Differences between Bipolar Disorder and ADHD

  • The sadness and depression exhibited by a bipolar individual lasts significantly longer (and can appear without a reason) than the same kinds of feelings of someone with ADHD who usually recovers more quickly.
  • The extreme cycling nature of bipolar disorder in alternating swings with discernible episodes distinguishes itself over the more chaotic, constantly disruptive pattern seen in ADHD. There are usually normal periods in a bipolar person’s life. Typical ADHD behavior is almost always apparent.
  • The inattention in a bipolar individual is due to the fact that they’re too depressed or excited to care while ADHD inattentiveness is due to the brain’s inability to focus. You can usually tell the difference there.
  • ADHD anger and rage tends to subside quicker and their cause is usually over-stimulation or frustration whereas in bipolar disorder, anger and rage come from within and last longer. Bipolar people can engage in intentional intentional self-harm and destructiveness.
  • The adult mania phase of bipolar; the euphoria, irritability, grandiosity, racing thoughts, and frenetic activity are easier to recognize.

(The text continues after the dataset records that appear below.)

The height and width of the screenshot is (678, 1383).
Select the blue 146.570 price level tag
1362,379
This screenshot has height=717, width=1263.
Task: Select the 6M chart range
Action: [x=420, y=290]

So primarily it’s the fact that bipolar disorder is a mood disorder which manifests itself in large swings from depression to mania or as in Type II Bipolar, real low feelings of worthlessness and much lower manic phases. ADHD is more of a behavioral disorder, marked by a pattern of reactive behavior to being over-stimulated or frustrated with the brain’s inability to maintain focus and equanimity. Again, it’s important to distinguish because some ADHD medications are very stimulating and they might trigger mania and do more harm than good for bipolar people. Work very closely with your doctor to clearly convey your thoughts, patterns, and behavior to get the proper diagnosis.

NB: The content of this article is for information purposes and is not intended to replace sound medical advice.